Syllabus Showcase: Stephen Bloch-Schulman, Ethical Practice

Ethical Practice is an introductory level class at Elon University, a small-to-mid-sized Masters level Liberal Arts University, with about 5,500 undergraduates, mostly from the East Coast, and mostly from families with parents who work as well-compensated professionals. As the title suggests, the class is intended to focus on practices, not merely on philosophic theory. Very few students who are taking the class are philosophy majors (though, from the class I describe, at least two majors emerged — one now applying for graduate study in philosophy). Before explaining the class in more detail, it will help to explain how the class was cross-pollinated with other pedagogical initiatives. First, I wanted to encourage students from my Elon Academy class — which is a college access program housed at Elon University for underserved, poor, high school students with no family history of higher education — to take undergraduate classes, and so linked my Elon Academy class to an undergraduate class, in a few ways. The two classes focused on the same topic, had common readings and a conjoined project. I also wanted to get the Elon Academy students to know that they would have extra support in the Elon undergraduate class, so I invited a student, the most excellent Sean Wilson, to be a Teaching Assistant for both classes. I was and am also interested in diversifying the discipline of philosophy, and wanted to include authors that are from groups/have identities typically underrepresented in philosophy, and give students a chance to think with authors on important issues from diverse perspectives. Finally, the year I taught this particular iteration of Ethical Practice, Elon University had chosen as its common reading Martin Luther King, Jr.’s Why We Can’t Wait.

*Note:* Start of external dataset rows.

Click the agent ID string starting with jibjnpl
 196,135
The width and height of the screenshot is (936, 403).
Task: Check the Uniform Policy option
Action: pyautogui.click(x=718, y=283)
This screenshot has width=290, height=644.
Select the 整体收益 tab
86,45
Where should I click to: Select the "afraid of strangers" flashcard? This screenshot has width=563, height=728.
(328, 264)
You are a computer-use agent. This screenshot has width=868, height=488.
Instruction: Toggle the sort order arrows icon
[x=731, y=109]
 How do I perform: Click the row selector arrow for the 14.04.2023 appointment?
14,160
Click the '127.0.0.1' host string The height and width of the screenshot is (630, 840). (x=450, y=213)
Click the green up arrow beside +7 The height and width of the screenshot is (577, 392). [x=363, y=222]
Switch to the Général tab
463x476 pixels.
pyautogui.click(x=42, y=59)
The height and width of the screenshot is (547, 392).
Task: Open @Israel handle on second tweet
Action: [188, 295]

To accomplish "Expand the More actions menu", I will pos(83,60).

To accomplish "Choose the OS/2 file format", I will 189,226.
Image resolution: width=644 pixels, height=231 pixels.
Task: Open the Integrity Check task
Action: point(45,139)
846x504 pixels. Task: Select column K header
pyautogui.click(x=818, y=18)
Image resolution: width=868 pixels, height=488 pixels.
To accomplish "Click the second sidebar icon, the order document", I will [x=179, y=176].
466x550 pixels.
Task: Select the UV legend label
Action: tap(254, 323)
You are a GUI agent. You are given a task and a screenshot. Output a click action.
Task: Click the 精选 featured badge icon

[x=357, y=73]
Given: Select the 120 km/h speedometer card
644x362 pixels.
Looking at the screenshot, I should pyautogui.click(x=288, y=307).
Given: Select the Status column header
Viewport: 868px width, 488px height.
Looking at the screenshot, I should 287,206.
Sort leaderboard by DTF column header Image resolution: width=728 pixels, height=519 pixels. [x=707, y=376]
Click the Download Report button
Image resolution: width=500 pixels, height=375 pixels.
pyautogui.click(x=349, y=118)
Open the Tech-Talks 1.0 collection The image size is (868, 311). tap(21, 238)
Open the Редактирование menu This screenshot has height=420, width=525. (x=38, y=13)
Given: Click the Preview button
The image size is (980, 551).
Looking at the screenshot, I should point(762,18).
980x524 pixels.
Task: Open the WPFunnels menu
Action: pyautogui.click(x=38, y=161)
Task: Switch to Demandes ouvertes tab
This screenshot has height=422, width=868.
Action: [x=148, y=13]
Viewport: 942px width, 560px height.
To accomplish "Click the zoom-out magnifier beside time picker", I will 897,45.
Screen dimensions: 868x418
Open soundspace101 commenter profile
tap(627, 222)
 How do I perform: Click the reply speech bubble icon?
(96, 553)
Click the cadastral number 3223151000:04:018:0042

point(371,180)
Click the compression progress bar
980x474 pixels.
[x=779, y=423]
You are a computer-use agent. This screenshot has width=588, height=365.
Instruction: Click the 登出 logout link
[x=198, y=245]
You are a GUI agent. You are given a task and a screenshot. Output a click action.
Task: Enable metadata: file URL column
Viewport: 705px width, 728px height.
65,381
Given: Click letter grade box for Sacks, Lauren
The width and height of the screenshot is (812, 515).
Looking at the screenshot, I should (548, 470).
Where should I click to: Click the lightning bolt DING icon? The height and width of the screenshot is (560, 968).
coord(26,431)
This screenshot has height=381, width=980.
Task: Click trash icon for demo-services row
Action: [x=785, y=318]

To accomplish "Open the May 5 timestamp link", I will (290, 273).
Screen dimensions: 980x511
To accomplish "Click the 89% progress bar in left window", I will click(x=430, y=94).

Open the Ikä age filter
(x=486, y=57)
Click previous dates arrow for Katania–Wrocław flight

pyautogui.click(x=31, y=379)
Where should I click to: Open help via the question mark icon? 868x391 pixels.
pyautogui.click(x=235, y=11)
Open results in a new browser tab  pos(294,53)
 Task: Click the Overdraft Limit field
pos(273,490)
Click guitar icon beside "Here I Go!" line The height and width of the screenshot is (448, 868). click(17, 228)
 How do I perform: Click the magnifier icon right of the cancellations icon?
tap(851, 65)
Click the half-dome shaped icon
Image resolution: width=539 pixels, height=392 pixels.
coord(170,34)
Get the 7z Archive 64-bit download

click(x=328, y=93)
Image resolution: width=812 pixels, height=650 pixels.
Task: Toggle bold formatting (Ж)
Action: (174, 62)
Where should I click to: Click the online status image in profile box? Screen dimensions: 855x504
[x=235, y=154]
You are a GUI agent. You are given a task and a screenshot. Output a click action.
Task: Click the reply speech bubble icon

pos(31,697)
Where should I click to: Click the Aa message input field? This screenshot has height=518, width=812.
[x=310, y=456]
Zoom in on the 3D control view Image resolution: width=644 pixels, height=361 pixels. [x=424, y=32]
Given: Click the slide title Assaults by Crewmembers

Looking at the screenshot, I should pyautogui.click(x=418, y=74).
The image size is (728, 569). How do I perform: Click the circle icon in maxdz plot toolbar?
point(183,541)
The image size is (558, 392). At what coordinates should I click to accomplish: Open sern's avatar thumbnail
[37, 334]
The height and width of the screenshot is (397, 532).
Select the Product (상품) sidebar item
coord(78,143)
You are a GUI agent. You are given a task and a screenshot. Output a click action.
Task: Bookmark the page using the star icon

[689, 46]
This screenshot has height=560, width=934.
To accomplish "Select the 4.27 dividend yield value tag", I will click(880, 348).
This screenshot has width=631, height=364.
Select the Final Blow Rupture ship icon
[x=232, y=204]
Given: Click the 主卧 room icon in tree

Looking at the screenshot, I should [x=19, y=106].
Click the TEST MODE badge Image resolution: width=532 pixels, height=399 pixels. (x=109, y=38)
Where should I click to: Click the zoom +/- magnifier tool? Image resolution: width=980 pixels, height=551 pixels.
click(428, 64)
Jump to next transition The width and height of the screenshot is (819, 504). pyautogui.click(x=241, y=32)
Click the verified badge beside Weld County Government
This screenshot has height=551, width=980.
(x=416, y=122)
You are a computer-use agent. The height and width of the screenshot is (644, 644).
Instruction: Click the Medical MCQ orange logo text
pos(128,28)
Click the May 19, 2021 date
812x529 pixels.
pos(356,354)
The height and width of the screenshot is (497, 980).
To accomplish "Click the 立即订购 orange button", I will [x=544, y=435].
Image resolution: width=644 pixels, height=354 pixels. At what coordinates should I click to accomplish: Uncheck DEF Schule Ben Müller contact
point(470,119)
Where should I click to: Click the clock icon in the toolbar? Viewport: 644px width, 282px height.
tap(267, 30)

I centered the class on the ethical and political values of both trust and distrust. I used as the central text Danielle Allen’s Talking to Strangers: Anxieties of Citizenship Since Brown v. Board of Education, in which she argues for the value and democratic necessity of trust, focused on the civil rights movement as an extended case study.  I paired this book with a long project wherein students practiced trust-building by literally talking to strangers. I based the project on the blog Humans of New York, and asked students to create their own blog, Humans of Alamance County, featuring conversations and pictures of strangers to get students to practice the democratic skill of taking to, and connecting, with strangers. I also wanted to connect the undergraduates to another group of strangers, and started the blog during the Elon Academy class that then became the shared blog with the Elon undergraduate class. [The earlier entries in the blog are from the Elon Academy students; the later ones from the Elon University students.]

In addition to reading the Allen, we read King’s “Letter from Birmingham Jail,” and Meena Kristhnamurthy’s work on King as a figure who uses distrust in the name of justice. We also read a short piece, on the feminist philosophy blog Philosop-Her, by Alice MacLachlan, asking about the values and limitations of civility in political discourse. With each of the living philosophers (Allen, Kristhnamurthy, and MacLachlan), we held a Skype discussion, so students got to read philosophy done by, and talk to, philosophers of color (African-American and Indian), female-identified, and straight and lesbian philosophers. This was organic to the class about breaking down barriers and building trust across difference, and in particular, in relating to Allen’s focus on racial difference. Students also used a method I have developed, based on Graff and Birkenstein’s They Say/I Say, whereby students summarize the texts they read by thinking about philosophy as a conversation, often between strangers, who are examining the same topic and responding to others who often disagree with them.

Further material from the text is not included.